Dr. King died before I was born, but I could still sense the electricity of The Dream through my mother’s reality. Her dreams were inherited and passed down from her mother’s mother, and hers, and hers, and hers on to me. I inherited their pain, their fear, and internalized their strength and will to survive. Yet, I am still afraid.
There are truths I dare not to speak. I go to work, I communicate peacefully, I do what I am supposed to do, and I go home. However, when I am alone, I yearn for something more, something ancestral. Deep inside is the desire to be free, unafraid, remarkably Black, and unapologetically beautiful. I want justice for Black folk and I want to help rebuild our movement.
But, first, I must ask myself: am I afraid to die for justice?
As I reflect on those who have gone before, I’m awed at how they answered these questions. They gave speeches, held rallies, and believed in one another. They sang as they marched down highways and dirt roads. They comforted one another as they suffered the blows. They lifted up their bodies and voices and hurled themselves into mobs of white faces, always keeping their eyes on the prize. They protested with their dignity in the grasp of abuse, understanding that to be Great, they would have to allow themselves to be misunderstood.
Today, we have been conditioned to believe that by proving ourselves worthy and working harder, inequity and injustice will change. White Supremacy taught us to see our individual success as our collective success: “no need to build a strong black community, we’re Americans.” We’re taught to believe that if we love white folks enough, then they’ll stop hurting us or even love us back. Not understanding that racism is a construct designed as a continuum that whites purposely imposed to keep us enslaved, we are like Stockholm syndrome victims who seek love where there is none. We love our oppressors out of fear of being without love and our oppressor only loves those who love to be controlled; that’s not love at all. Dr. Cornel West says, “Justice is what love looks like in public.”
The Dream was for freedom and equality, but true equality means “to have equal parts of a whole,” not the crumbs brushed off the table. Most Black people are blinded to our own oppression, so we never seek genuine liberation. That’s sad. So many would rather ride at the front of the white man’s bus than to own our own freedom train. That’s a shame.

• Written task A:
In the essay on fear and justice, what does Dr. Cornel West say justice is?
• Written task B:
Extend the essay on fear and justice with a further passage that follows on from its final sentence.

• Information provided:
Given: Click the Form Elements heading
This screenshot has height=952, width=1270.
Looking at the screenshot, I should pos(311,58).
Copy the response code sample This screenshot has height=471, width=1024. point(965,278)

* * *

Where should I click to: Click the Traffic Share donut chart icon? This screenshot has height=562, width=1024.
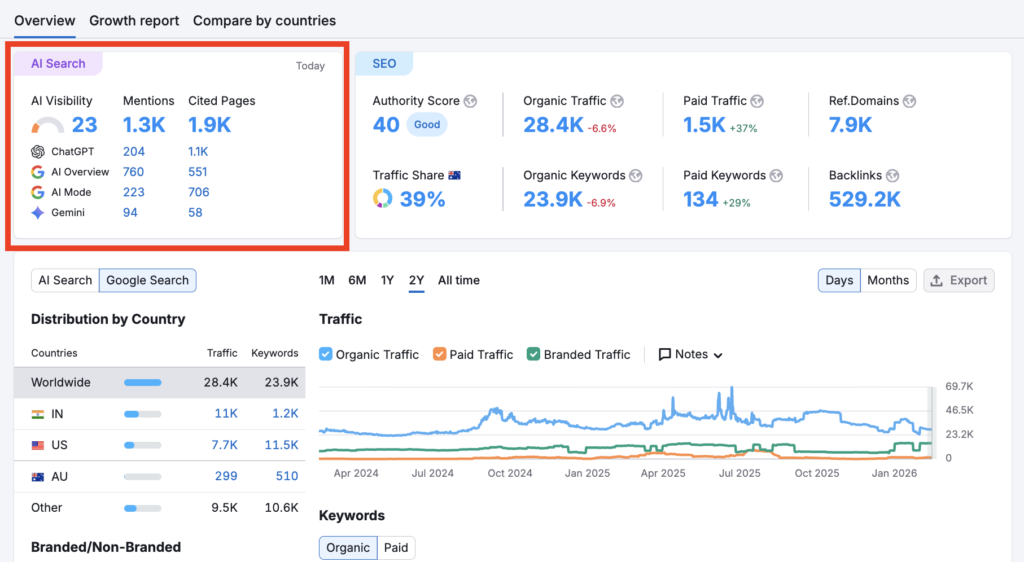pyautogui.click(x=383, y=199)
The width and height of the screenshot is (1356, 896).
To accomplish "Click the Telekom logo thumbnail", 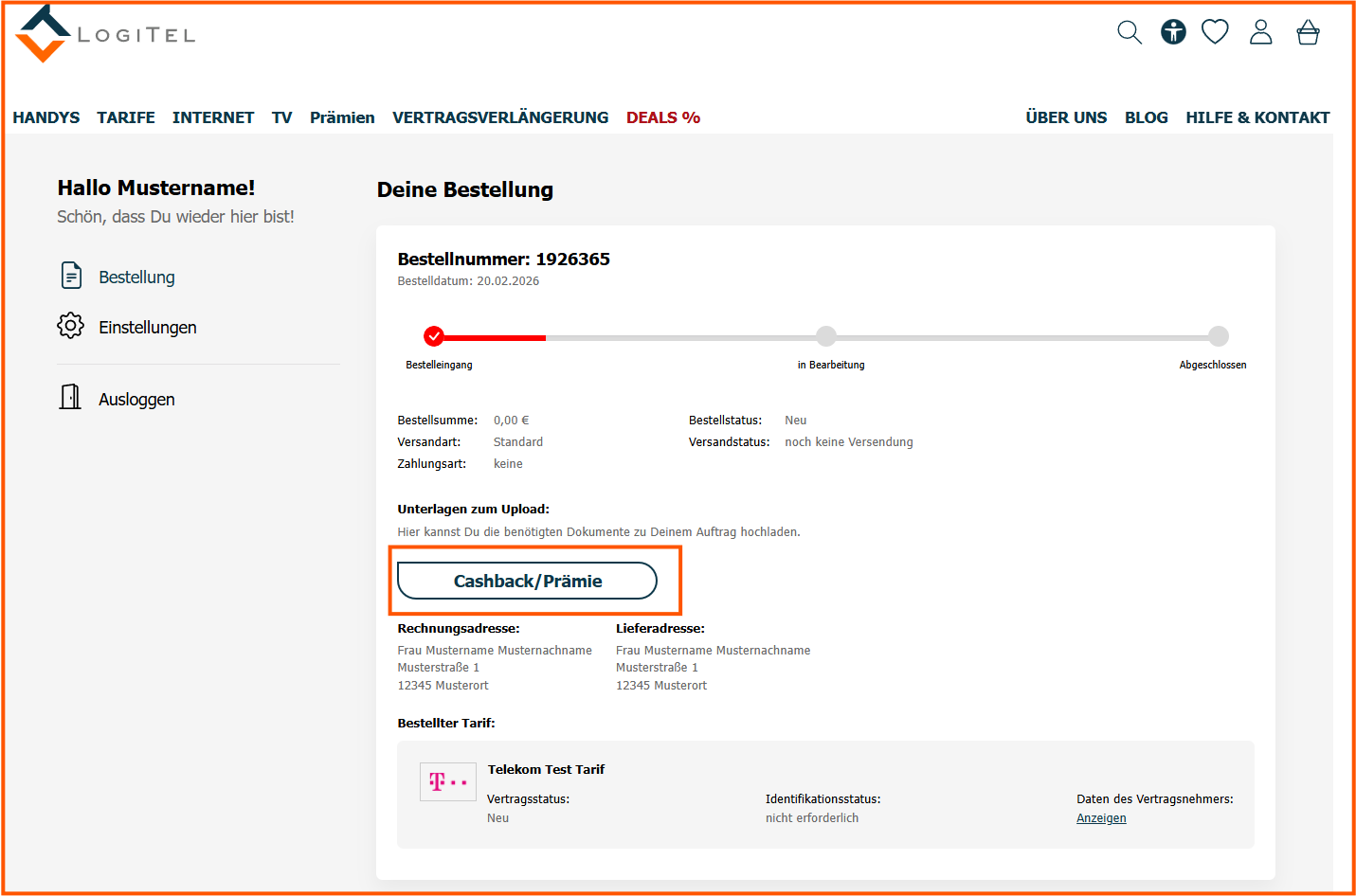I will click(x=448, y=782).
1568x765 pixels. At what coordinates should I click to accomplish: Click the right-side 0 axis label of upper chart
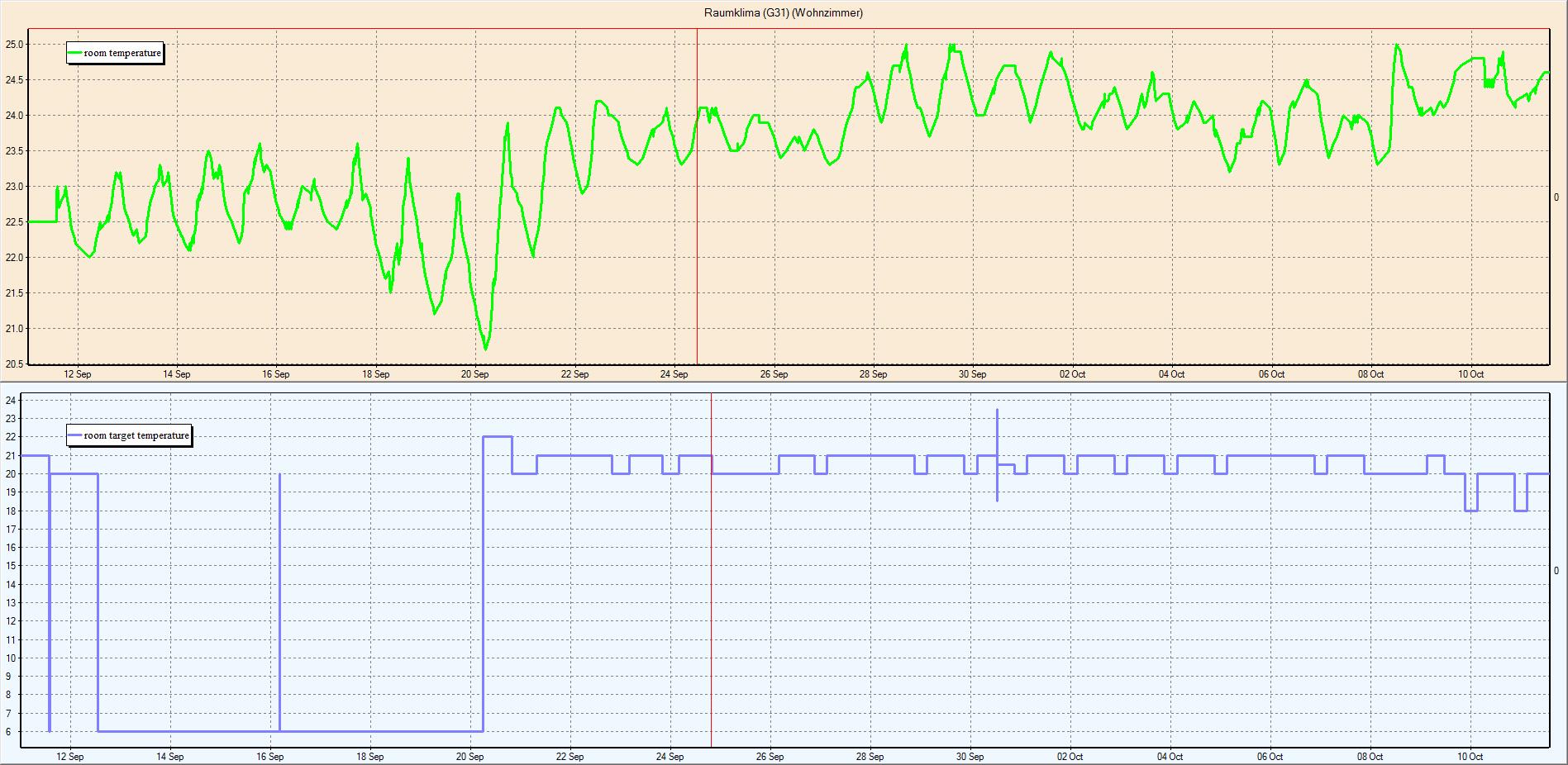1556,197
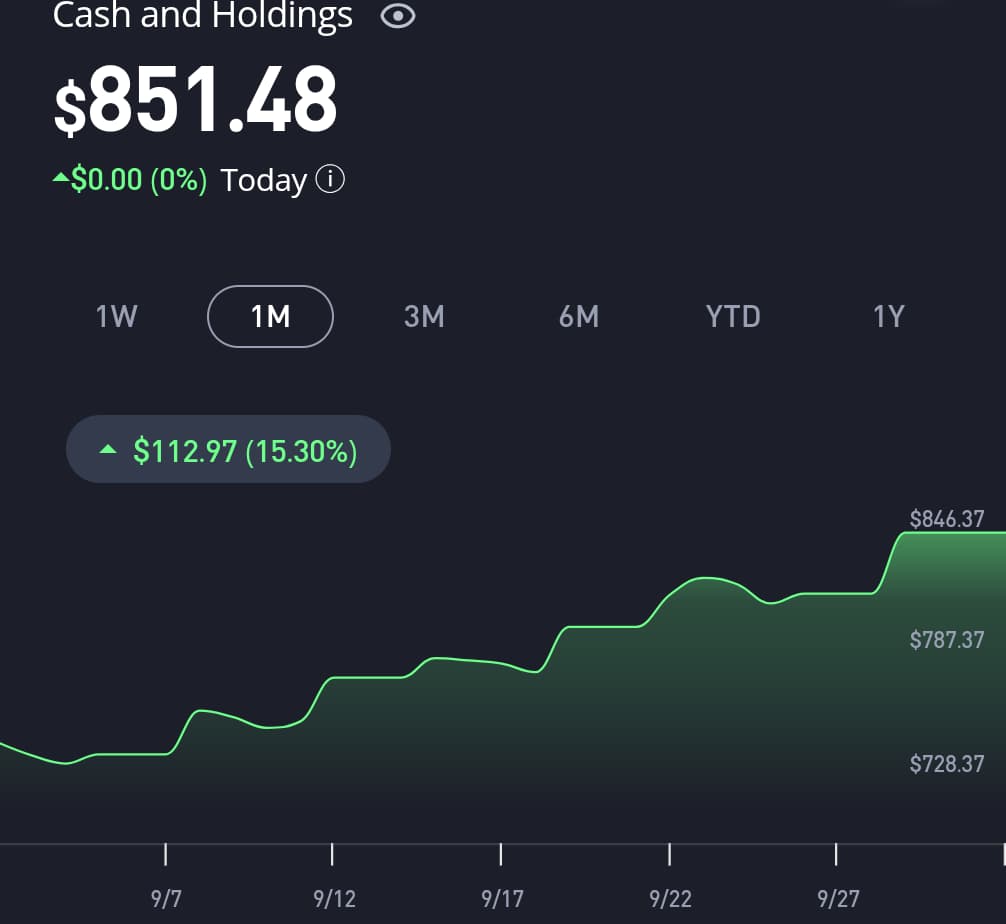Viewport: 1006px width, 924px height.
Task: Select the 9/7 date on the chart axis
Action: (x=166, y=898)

---

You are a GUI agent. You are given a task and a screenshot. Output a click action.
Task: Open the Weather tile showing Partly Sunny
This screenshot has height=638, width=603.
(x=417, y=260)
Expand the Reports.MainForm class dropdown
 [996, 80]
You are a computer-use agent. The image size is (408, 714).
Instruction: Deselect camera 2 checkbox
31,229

• Exercise output A:
Justice is what love looks like in public.

• Exercise output B:
After the passing of the Civil Rights Act and integration replaced segregation, Blacks, poor whites, and women felt a little better and waited for the change to come. Sadly, change came when a gunman’s bullet tore through our hope. Dr. King called for Blacks to demand reparations for the years of slavery, rape, and murder. White Supremacy responded with a resounding answer – death. Racist whites hold power in this system and, with a stroke of a pen or the sweaty pull of a trigger, could change our world again.
The remains of the struggle for freedom lingers on quietly, like blood splattered on our collective consciousness with microscopic bits of a death on our brains, rendering us stuck; courage from long ago – lost, erased – nearly gone. Is the movement now a memory, washed away? Are the sit-ins all folded up, and the secret strategies of our oppression kept in a file somewhere like so many little pieces of a mystery, waiting for someone to put it together, breathe life again. Somewhere, still on the concrete pavement of the Lorraine Motel balcony, our struggle still remains.
As we reflect on the Dream, the Movement, and Dr. King this February, we must articulate how they should be defined and realize whose dream we are living? Should our story be told, retold, and then sold back to us by whites, or do Blacks in America dare to define our own story for ourselves? I know this work is already occurring and ongoing by many very conscientious and dedicated Black people and, by that, I’m encouraged. As for the rest of us who are just finally awakening, do we dare to honor the legacy of the real Dr. King by fighting for Civil Rights or do we continue our month long celebration of lies? Can we come together once more like an African nation, or will we remain separated from ourselves by White Supremacy, our souls wandering as we wonder who we are.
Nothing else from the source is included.